Dumbadze's 1973 novel The White Flags followed the fate of a man convicted of a murder he did not commit. Many of the characters were criminals, who struggled with their relationship with society and themselves.

Dumbadze's final novel was Law of Eternity, written in 1978. In this work, a gravely ill hospital patient faced the concept of the struggle between good and evil.

The short story Hellados told the story of a Greek boy departing for his historic homeland. At the last moment, however, he lacks the strength to part with the town of Sukhumi and the friends he has made there. In order to get back to Sukhumi, he jumps off the steamship and dies in the sea.

In Kukaracha, one of Dumbadze's last short novels, a policeman takes pity on a criminal, who then shoots and kills the police officer.

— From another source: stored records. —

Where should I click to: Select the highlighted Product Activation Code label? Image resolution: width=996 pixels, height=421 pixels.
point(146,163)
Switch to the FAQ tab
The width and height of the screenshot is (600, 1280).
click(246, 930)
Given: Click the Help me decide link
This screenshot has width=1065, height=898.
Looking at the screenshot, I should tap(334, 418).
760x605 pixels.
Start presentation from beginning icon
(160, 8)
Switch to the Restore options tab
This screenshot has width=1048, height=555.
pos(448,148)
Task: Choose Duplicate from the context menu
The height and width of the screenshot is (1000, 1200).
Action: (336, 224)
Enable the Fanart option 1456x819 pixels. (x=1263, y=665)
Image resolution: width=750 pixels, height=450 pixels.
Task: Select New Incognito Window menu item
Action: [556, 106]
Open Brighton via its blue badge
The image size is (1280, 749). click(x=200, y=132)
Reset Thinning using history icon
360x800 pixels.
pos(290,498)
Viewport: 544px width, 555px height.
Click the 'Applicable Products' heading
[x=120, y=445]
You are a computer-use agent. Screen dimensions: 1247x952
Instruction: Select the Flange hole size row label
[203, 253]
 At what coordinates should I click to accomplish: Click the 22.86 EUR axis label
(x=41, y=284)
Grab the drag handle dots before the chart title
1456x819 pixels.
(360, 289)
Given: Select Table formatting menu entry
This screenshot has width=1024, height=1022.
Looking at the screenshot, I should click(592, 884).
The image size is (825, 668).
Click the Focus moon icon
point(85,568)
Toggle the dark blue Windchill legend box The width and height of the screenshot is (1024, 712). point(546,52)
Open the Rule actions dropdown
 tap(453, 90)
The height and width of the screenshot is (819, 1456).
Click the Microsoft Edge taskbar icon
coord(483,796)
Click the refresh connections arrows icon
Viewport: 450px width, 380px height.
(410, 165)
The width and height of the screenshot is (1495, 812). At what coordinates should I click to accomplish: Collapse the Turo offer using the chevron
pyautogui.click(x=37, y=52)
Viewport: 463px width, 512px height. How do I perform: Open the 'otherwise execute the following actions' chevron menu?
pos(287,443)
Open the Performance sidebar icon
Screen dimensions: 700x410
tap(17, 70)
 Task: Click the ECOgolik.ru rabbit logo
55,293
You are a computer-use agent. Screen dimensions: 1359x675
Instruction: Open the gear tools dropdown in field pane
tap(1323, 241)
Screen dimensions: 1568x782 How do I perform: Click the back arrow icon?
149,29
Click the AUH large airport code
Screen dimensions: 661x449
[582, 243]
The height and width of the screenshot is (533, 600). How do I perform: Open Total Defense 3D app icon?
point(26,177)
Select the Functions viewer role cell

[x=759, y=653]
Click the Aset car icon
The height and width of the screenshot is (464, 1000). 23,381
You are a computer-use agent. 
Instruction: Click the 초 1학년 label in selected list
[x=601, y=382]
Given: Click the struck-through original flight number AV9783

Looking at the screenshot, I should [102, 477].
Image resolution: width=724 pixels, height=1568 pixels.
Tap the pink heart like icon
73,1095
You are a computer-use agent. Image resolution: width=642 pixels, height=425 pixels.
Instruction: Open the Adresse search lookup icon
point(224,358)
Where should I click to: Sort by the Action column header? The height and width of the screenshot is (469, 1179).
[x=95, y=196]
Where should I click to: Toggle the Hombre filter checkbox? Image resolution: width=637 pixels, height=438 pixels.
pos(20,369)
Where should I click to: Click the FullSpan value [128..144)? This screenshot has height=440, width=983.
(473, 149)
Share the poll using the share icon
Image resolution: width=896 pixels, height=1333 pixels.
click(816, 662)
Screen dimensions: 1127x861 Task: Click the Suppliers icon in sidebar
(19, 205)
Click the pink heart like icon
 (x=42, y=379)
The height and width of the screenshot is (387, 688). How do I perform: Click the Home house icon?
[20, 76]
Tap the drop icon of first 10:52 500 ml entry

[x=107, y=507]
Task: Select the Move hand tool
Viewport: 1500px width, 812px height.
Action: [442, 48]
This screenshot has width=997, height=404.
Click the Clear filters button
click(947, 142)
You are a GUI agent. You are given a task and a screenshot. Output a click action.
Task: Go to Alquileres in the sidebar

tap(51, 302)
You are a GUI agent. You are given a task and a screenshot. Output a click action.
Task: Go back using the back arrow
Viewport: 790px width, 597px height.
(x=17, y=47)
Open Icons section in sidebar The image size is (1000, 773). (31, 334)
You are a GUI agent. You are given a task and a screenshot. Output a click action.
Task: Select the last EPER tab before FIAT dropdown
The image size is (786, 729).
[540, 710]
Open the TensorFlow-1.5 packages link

The story Blood Knot told the story of a boy, who, like Dumbadze, was born in 1928 and lost his parents in the Great Terror year of 1937. Like Dumbadze, he is sent to live with relatives in the village.

=== Novels ===
- Granny, Iliko, Illarion, and I — 1960
- I See the Sun — 1962
- The Sunny Night — 1967
- Don’t Be Afraid, Mother! — 1971
- The White Banners — 1973
- The Law of Eternity — 1978

=== Short novels ===
- Kukaracha — 1981

=== Short stories ===
- Hellados
- What the falcon is doing in a city?!
- Sematary
- Chinkas
- Romani
- Khazarula
- Sun
- Diderot
- Dog
- Ungrateful
- Bullfighting
- Do not wake up
- Longing
- Mother
- Bird
- Blood
- Kantsi (horn)
- Timur
- Astvats! Inchu, Hamar!
- Taliko

== Awards ==
He won numerous awards during his career, including the Shota Rustaveli Prize (highest arts award in Georgia) in 1975, the Lenin Komsomol Prize (1966) and the Lenin Prize (1980).

== Political office positions ==
He was a deputy to the Supreme Soviet of the Georgian SSR from 1971 to 1978 and to the Supreme Soviet of the USSR from 1979 to 1984. In 1974 he was named a secretary of the Georgian Writers Union, and from 1981 until his death he served as Chairman of the Union.